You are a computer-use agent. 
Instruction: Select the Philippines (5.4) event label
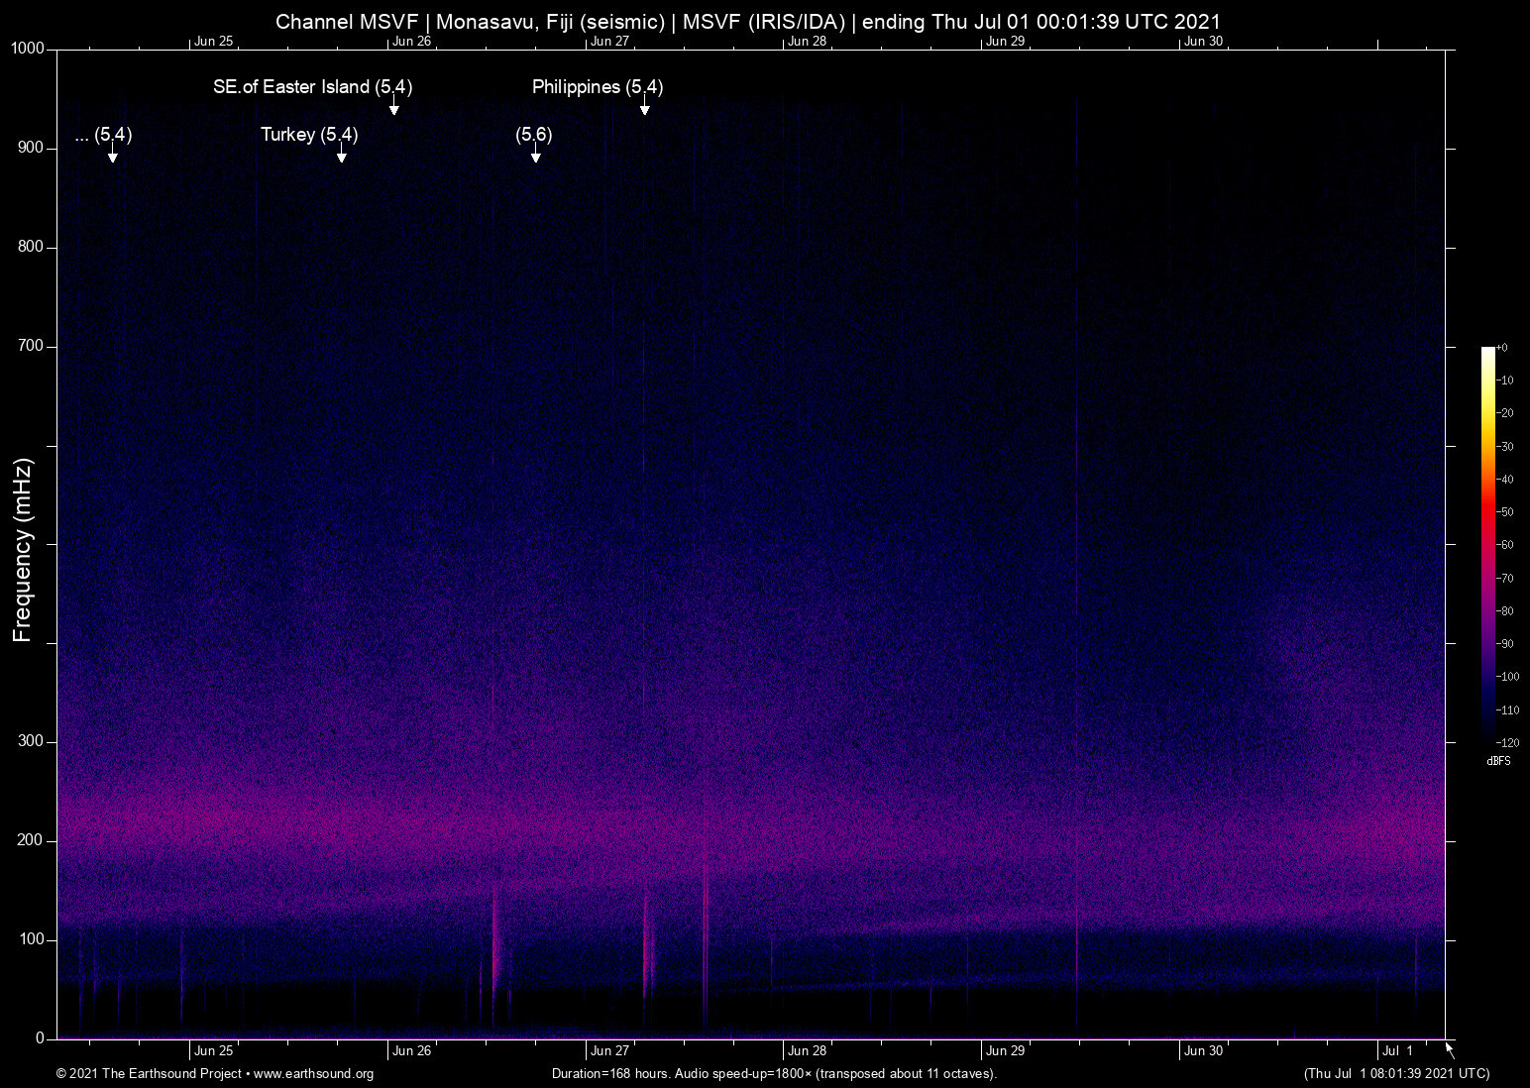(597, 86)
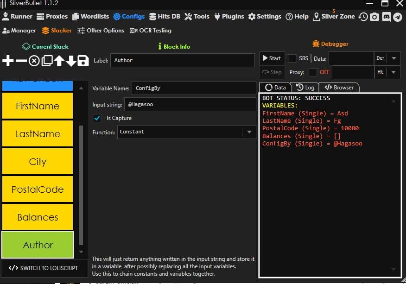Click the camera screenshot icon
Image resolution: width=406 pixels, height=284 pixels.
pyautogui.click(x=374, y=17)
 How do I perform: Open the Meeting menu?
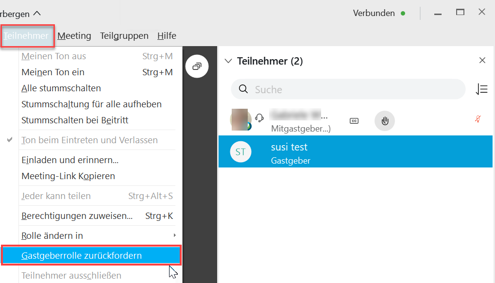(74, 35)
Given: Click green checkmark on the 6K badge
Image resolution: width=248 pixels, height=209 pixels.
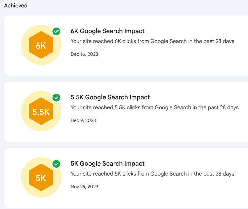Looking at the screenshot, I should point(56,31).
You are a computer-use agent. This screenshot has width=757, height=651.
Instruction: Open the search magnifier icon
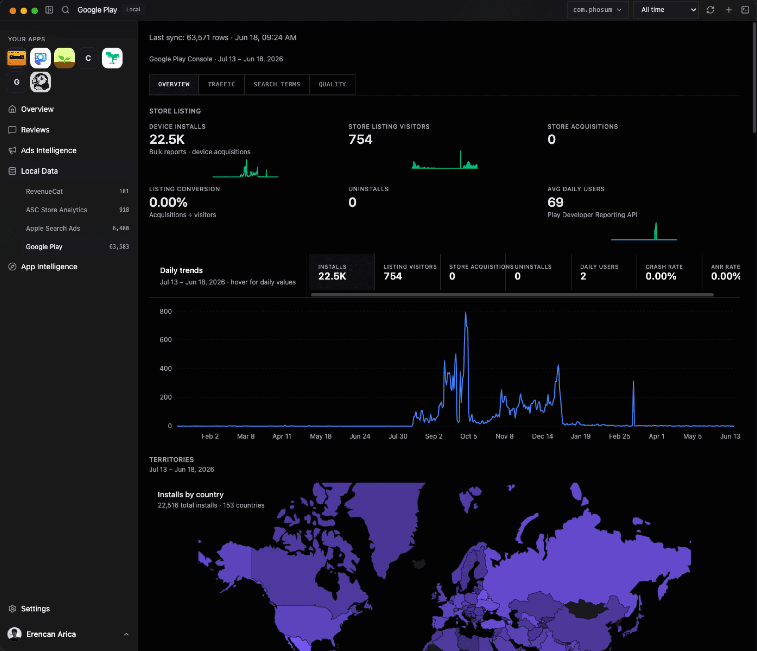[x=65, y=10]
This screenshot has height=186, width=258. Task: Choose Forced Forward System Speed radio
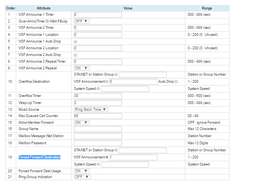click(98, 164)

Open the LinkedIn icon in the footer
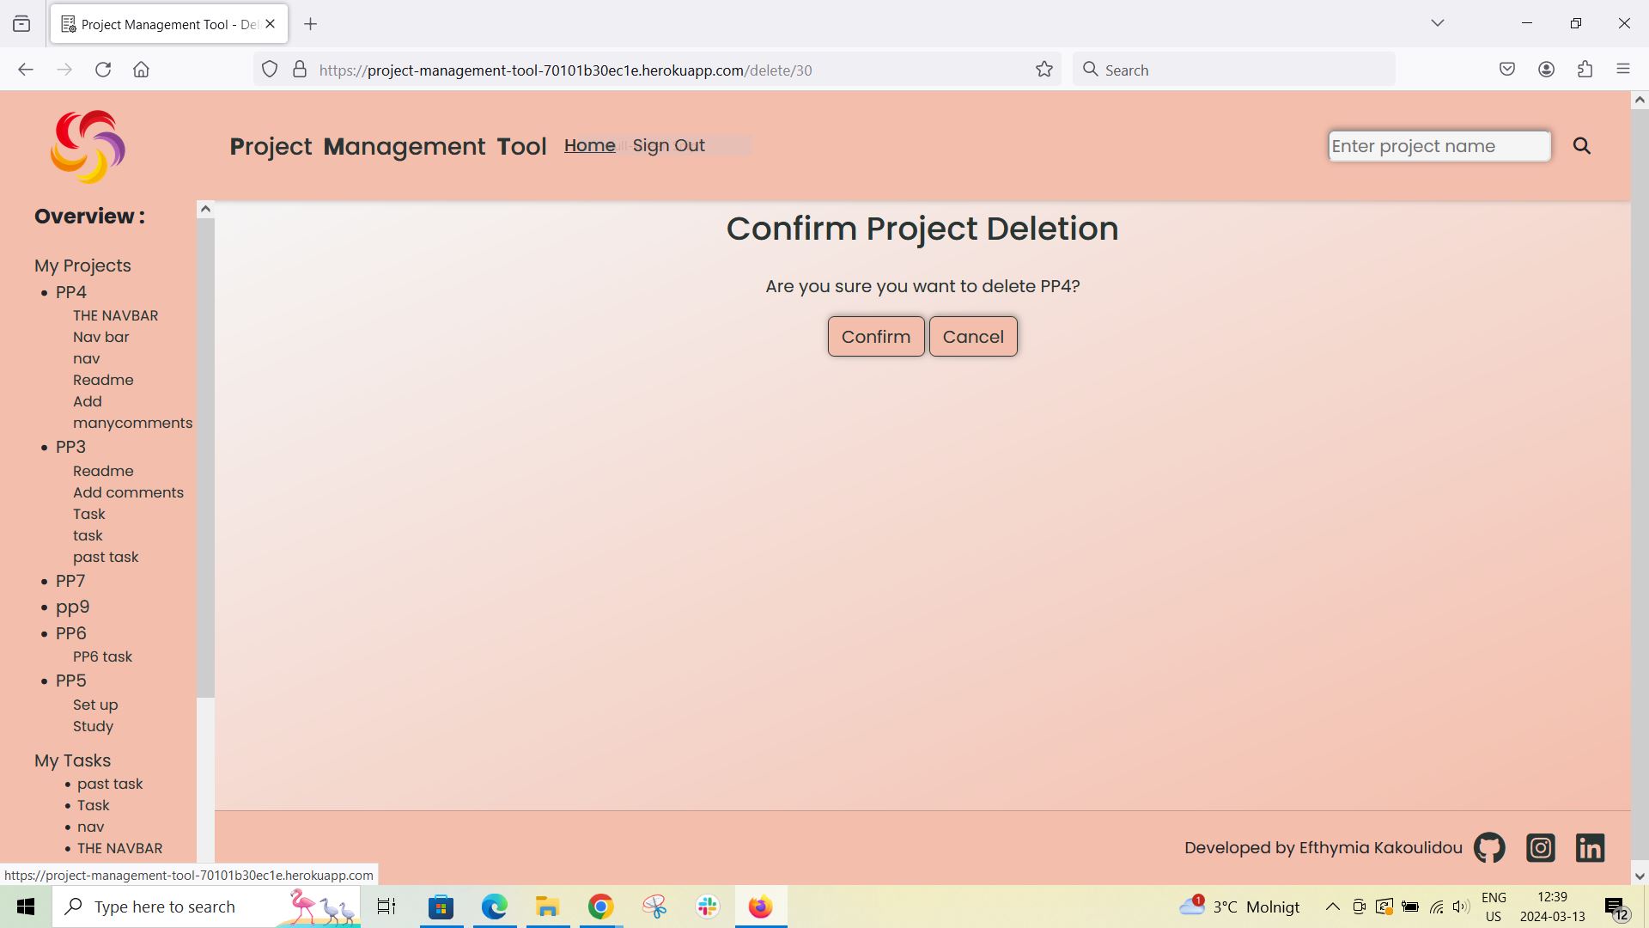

------------------------------------------------

- What is being asked: Write out the rows word for word, from the line with "How do I perform: Open the Meeting menu?" up to and including the final line of the rows, and leave the pictures out.

- Answer to this problem:
 How do I perform: Open the Meeting menu?
(74, 35)
Given: Click green checkmark on the 6K badge
Image resolution: width=248 pixels, height=209 pixels.
Looking at the screenshot, I should point(56,31).
You are a computer-use agent. This screenshot has width=757, height=651.
Instruction: Open the search magnifier icon
[x=65, y=10]
This screenshot has height=186, width=258. Task: Choose Forced Forward System Speed radio
click(98, 164)

Open the LinkedIn icon in the footer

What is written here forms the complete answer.